__TASKS AND EXERCISES__.
- a) Give again, word for word, the part of the deployment guide that opens with the words containing "This guide covers" and closes with "4: Kubernetes (Enterprise)".
- b) Using the deployment guide, mark each statement yes or no, and back each answer with the deciding words quoted from the guide.
(i) The dedicated service user is given /var/lib/weather as its home directory.
(ii) The dependencies are installed system-wide rather than in a virtual environment.
(iii) The collector service is set to start after network.target.
- c) In the deployment guide, into which directory is the repository cloned?

__TEXT PASSAGE__.
# # # #
Skip to content

Deployment

Overview

This guide covers deploying the Real-Time Anomaly Detection system in production environments.

Deployment Options

Option 2: Docker Container

Option 3: Cron Jobs

Option 4: Kubernetes (Enterprise)


Option 1: Systemd Service

Step 1: Create Service User

# Create dedicated user
sudo useradd -r -s /bin/false -m -d /var/lib/weather weather

# Create directories
sudo mkdir -p /var/lib/weather/data
sudo mkdir -p /var/log/weather
sudo chown -R weather:weather /var/lib/weather /var/log/weather

Step 2: Install Application

# Clone repository
sudo -u weather git clone https://github.com/datagems-eosc/real-time-anomaly-detection.git /var/lib/weather/app
cd /var/lib/weather/app/stream_detection

# Install dependencies in virtual environment
sudo -u weather python3 -m venv /var/lib/weather/venv
sudo -u weather /var/lib/weather/venv/bin/pip install -r requirements.txt

Step 3: Create Systemd Service Files

Collector Service

sudo nano /etc/systemd/system/weather-collector.service
[Unit]
Description=Weather Data Collector
After=network.target

[Service]
Type=simple
User=weather
Group=weather
WorkingDirectory=/var/lib/weather/app/stream_detection
Environment="PATH=/var/lib/weather/venv/bin"
# # # #
__EXCERPTED RECORDS__.
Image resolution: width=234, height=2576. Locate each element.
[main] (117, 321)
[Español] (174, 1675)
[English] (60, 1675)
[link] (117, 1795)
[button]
# # # #
__ANSWERS FOR THE EXERCISE__.
- a)
This guide covers deploying the Real-Time Anomaly Detection system in production environments.

Deployment Options

Option 2: Docker Container

Option 3: Cron Jobs

Option 4: Kubernetes (Enterprise)

- b)
(i) Yes: "sudo useradd -r -s /bin/false -m -d /var/lib/weather weather"
(ii) No: "# Install dependencies in virtual environment"
(iii) Yes: "After=network.target"

- c) /var/lib/weather/app